This week's Poetry Friday is being hosted by Mary Lee at A Year of Reading. Head on over to read more great poetry today!

Thursday, June 14, 2012

Daisy Days


"I'll give you a daisy a day dear..."Remember that song?
Sweet.
I'm reminded of that as I spy my first daisy of the season.
Daisies bring back many memories now that I ponder a bit. 
Daisy is the name of a sweet little girl in Peru that I sponsored for years.
When I was her age, it was the name of my blue Schwinn bike.
It's also the name in a song my friend and I sang in a her backyard..."Daisy, Daisy, give me your answer, do. I'm half crazy over the love of you. It won't be a stylish marriage, I can't afford a carriage, but you'll look sweet upon the seat of a bicycle built for two." We were big into doing shows of any sort back then. My friend and I were having a circus to raise money for Muscular Dystrophy and that was our featured performance. We were really good, I'm pretty sure. It was a "Little Rascals" type affair, with all homespun skills and props. My brothers and sister were enlisted as local talent. I know we had an audience of neighborhood kids, so we must have made a little bit of change for the cause.
Being in the country, and so spread out it was a big deal to have a friend over or to go visit.

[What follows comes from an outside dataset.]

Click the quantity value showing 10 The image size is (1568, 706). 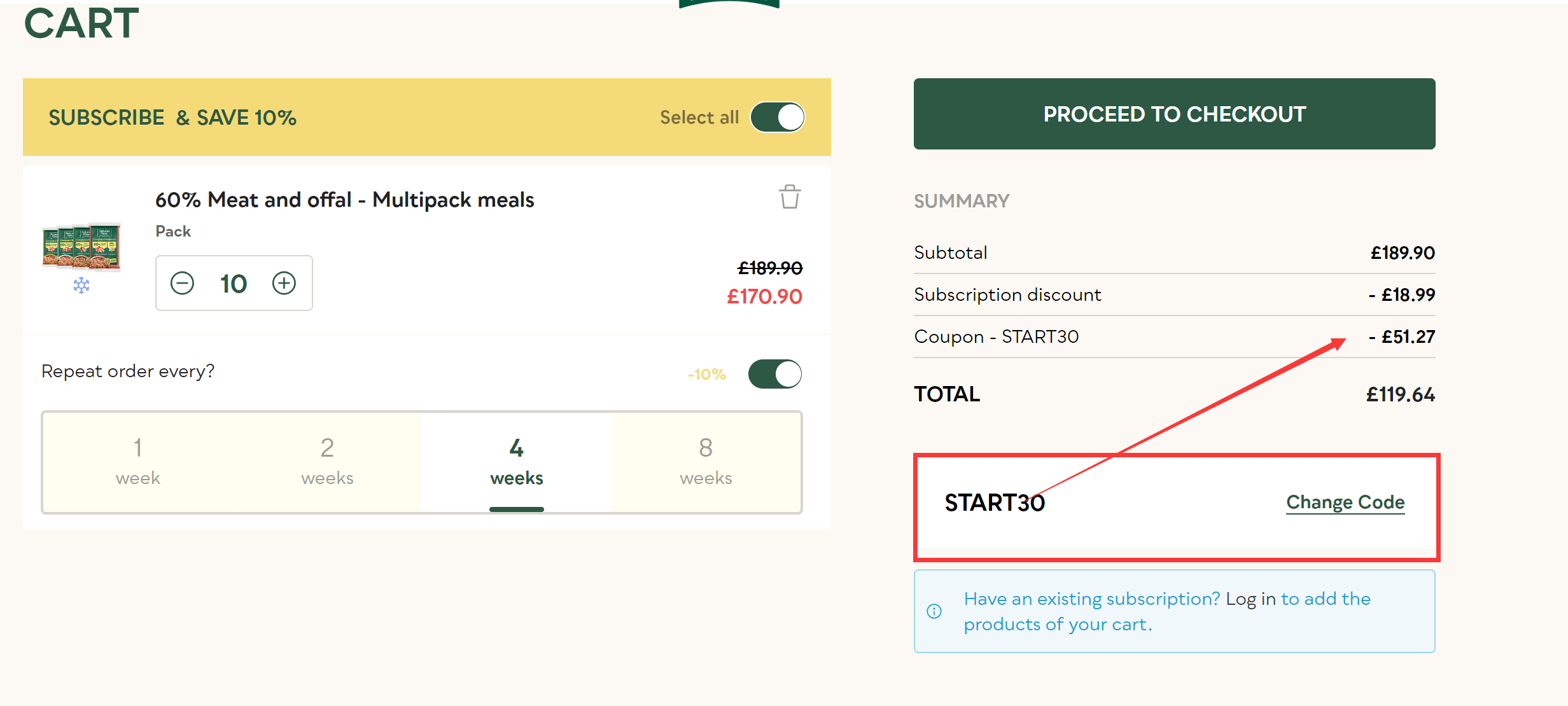[x=233, y=284]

You didn't just walk next door.
Walking next door meant hiking across the field in one of three directions.
Hiking through the daisies.
"He loves me, he loves me not..."

Tuesday, June 12, 2012

Cookie Cutters and Stars



Twinkle, twinkle little star,
How I wonder what you are.
Up above the world so high;
Like a diamond in the sky.
Twinkle, twinkle little star,
How I wonder what you are!

My mother once told me that she imagined that the stars were little pinholes in a big blanket covering the earth, and the light on the other side was shining through them.  I have always had a fascination with stars.  I even took astronomy as an elective in college, thinking it would be the most fascinating course in the world.  It wasn't.  It's nothing like looking at the sky and dreaming.  It's about numbers and elements and drawing circles on a chalkboard with a piece of chalk and a string and about wondering when the spittle was going to form in the corners of the professor's mouth - which it always did before the end of the hour long lecture.  He tried to kill the stars for me, but I managed to hold on to them and resuscitate them.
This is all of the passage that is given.